begin Document section

When my second husband and I moved to Cornwall in 2008, I took a creative writing course and joined a writers’ group. I was 59. I transcribed the notebooks to ‘Word’ and the members of the group were very helpful in critiquing my work and loved the story. I chose to keep it in diary form with flashbacks and approached various agents and publishers but was always met with the same answer – you’re not famous so who would want to read your memoir? They were not prepared to take the risk of publishing my work unless it was a safe bet. Time was running out – it had taken me twenty years to get the manuscript into a publishable state, so in 2017 I took the bull by the horns and decided to self-publish. This was a steep learning curve but I felt very proud of myself when I finally held NO ONE COMES CLOSE in my hand! Since September 2017 I have had some wonderful comments from my readers and eleven 5 star reviews.


3) Tell me about your publishing journey step by step – what happened once the book was finished?

As I have said, I was disappointed every time a publisher or literary agent turned me down but I was determined I wasn’t going to give up. It took me three days to structure the book in the required format for CreateSpace. I then had to go through all the requirements it takes to actually display the book for sale on Amazon. Being a complete novice at all these stages I then had to market and promote my book. This I find harder than writing the book, formatting it and publishing it!

After the success of this book I decided to publish my début novel WHERE THERE’S A WILL. This is a rom-com set in South East London that started life at one of the creative writing evenings in 2008 when we were asked to create a character and put them in a situation:

‘Struggling to pay the bills and unsure of her future, Jess thinks all her dreams have come true when she meets Giles Morgan, a wealthy lawyer, who stumbles in front of her motionless car one Monday morning.

end Document section
begin Raw records

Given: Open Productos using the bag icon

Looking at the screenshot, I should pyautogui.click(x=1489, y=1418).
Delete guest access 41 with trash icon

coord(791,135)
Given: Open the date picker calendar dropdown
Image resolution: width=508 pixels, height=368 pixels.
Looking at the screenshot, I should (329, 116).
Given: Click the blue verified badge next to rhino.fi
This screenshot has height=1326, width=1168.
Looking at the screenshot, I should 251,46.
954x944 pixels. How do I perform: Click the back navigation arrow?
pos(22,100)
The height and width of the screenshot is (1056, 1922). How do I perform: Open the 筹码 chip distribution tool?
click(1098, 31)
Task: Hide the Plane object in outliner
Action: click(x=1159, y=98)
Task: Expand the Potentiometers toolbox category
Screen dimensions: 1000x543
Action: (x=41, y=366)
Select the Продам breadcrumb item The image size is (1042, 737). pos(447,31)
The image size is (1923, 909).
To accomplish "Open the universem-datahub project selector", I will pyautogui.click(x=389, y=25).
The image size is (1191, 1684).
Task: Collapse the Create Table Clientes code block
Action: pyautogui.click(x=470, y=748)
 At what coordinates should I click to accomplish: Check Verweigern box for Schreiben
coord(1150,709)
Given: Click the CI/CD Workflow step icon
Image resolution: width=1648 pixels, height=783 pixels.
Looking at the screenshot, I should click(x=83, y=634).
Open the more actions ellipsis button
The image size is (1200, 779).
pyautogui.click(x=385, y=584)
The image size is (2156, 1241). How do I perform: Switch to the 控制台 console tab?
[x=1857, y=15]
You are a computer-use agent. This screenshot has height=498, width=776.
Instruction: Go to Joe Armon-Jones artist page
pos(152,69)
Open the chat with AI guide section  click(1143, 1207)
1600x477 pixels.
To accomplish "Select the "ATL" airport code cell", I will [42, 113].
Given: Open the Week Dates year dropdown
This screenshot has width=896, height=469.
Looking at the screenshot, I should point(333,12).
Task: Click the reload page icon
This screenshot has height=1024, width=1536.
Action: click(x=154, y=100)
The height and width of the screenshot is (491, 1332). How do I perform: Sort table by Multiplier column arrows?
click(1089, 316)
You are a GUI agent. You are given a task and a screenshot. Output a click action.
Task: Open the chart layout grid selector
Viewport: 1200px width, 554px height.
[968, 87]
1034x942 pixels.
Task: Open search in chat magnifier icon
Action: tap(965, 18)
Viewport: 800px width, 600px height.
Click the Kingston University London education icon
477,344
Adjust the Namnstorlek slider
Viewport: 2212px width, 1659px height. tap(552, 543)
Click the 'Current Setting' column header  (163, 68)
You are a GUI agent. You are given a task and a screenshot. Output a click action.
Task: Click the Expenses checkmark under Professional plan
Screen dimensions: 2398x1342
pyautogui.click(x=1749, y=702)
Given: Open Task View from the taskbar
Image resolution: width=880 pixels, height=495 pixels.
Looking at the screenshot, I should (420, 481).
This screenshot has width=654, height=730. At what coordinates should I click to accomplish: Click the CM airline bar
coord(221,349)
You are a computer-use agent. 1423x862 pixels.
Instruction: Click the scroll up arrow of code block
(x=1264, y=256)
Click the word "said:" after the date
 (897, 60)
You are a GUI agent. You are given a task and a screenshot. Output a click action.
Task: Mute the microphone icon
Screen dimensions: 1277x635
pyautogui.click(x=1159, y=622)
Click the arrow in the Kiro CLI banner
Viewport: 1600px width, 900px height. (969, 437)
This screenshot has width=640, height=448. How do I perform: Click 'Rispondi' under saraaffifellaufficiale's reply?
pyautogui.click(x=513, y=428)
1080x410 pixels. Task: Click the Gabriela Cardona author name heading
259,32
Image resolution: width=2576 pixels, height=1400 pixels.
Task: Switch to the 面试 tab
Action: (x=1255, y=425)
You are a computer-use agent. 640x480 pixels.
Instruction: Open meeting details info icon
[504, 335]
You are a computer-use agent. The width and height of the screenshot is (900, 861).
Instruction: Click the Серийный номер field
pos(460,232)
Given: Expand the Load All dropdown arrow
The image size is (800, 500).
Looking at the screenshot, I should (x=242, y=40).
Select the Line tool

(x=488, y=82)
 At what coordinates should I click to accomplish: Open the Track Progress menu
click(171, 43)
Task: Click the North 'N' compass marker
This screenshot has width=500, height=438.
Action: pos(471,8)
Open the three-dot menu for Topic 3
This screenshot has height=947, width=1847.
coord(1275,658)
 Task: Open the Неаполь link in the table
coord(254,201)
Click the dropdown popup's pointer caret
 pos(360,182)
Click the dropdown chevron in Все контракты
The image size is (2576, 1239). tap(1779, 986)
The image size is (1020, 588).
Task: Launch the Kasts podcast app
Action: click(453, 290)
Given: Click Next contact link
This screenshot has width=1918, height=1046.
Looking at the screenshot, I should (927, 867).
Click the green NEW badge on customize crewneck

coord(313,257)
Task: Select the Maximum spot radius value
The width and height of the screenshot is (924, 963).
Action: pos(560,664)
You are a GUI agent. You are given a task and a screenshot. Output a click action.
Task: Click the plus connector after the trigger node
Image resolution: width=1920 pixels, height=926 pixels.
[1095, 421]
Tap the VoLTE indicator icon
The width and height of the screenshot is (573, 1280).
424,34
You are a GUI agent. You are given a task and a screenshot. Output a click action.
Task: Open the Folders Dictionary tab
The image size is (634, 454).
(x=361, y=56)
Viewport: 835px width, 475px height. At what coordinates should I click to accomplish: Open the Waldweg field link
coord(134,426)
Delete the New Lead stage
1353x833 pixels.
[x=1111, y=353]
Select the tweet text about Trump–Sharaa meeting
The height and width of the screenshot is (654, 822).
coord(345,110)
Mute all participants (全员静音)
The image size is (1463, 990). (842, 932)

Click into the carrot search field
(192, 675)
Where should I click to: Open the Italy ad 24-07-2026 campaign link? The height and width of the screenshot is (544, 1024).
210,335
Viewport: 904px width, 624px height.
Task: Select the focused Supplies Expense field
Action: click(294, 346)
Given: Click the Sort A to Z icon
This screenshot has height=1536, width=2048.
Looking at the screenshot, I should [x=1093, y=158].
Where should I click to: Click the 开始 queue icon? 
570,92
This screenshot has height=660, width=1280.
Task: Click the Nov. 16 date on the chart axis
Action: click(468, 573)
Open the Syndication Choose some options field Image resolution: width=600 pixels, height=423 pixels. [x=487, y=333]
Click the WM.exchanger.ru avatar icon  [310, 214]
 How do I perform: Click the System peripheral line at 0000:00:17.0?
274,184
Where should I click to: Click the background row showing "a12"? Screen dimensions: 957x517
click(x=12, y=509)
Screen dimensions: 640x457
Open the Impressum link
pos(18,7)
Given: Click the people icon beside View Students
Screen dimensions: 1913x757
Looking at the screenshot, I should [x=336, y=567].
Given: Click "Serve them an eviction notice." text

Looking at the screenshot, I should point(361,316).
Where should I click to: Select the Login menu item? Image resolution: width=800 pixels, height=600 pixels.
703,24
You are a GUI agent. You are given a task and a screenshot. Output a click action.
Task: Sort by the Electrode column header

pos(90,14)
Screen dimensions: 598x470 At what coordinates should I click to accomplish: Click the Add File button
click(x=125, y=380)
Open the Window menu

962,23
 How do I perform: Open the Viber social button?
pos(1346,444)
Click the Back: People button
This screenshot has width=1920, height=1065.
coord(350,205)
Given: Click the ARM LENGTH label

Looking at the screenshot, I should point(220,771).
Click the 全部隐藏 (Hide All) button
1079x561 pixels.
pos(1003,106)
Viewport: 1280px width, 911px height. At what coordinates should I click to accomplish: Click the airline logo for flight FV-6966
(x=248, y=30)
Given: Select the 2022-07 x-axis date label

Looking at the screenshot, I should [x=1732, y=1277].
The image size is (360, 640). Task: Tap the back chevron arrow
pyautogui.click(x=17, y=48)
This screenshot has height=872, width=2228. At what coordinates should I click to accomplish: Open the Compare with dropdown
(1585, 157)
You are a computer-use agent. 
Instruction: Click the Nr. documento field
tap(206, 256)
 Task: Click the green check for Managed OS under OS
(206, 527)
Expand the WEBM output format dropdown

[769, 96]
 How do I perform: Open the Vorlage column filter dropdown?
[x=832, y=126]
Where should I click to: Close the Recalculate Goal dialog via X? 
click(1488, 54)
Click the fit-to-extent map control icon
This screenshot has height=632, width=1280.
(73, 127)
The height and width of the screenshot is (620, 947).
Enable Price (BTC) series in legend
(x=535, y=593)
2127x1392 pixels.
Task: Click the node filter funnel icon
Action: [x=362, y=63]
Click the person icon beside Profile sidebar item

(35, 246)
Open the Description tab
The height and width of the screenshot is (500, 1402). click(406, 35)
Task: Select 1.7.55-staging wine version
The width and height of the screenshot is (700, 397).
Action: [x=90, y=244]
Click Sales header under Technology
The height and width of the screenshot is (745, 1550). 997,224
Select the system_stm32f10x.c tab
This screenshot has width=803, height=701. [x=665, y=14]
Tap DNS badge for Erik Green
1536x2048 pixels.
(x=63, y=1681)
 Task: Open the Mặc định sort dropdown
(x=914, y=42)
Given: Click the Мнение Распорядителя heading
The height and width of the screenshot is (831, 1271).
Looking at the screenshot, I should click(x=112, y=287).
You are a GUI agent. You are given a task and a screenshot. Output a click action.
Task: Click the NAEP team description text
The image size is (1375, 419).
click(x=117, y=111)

end Raw records

=== Work required ===
Copy out, word for word, the entire author interview excerpt about self-publishing from above.

=== Solved exercise ===
When my second husband and I moved to Cornwall in 2008, I took a creative writing course and joined a writers’ group. I was 59. I transcribed the notebooks to ‘Word’ and the members of the group were very helpful in critiquing my work and loved the story. I chose to keep it in diary form with flashbacks and approached various agents and publishers but was always met with the same answer – you’re not famous so who would want to read your memoir? They were not prepared to take the risk of publishing my work unless it was a safe bet. Time was running out – it had taken me twenty years to get the manuscript into a publishable state, so in 2017 I took the bull by the horns and decided to self-publish. This was a steep learning curve but I felt very proud of myself when I finally held NO ONE COMES CLOSE in my hand! Since September 2017 I have had some wonderful comments from my readers and eleven 5 star reviews.


3) Tell me about your publishing journey step by step – what happened once the book was finished?

As I have said, I was disappointed every time a publisher or literary agent turned me down but I was determined I wasn’t going to give up. It took me three days to structure the book in the required format for CreateSpace. I then had to go through all the requirements it takes to actually display the book for sale on Amazon. Being a complete novice at all these stages I then had to market and promote my book. This I find harder than writing the book, formatting it and publishing it!

After the success of this book I decided to publish my début novel WHERE THERE’S A WILL. This is a rom-com set in South East London that started life at one of the creative writing evenings in 2008 when we were asked to create a character and put them in a situation:

‘Struggling to pay the bills and unsure of her future, Jess thinks all her dreams have come true when she meets Giles Morgan, a wealthy lawyer, who stumbles in front of her motionless car one Monday morning.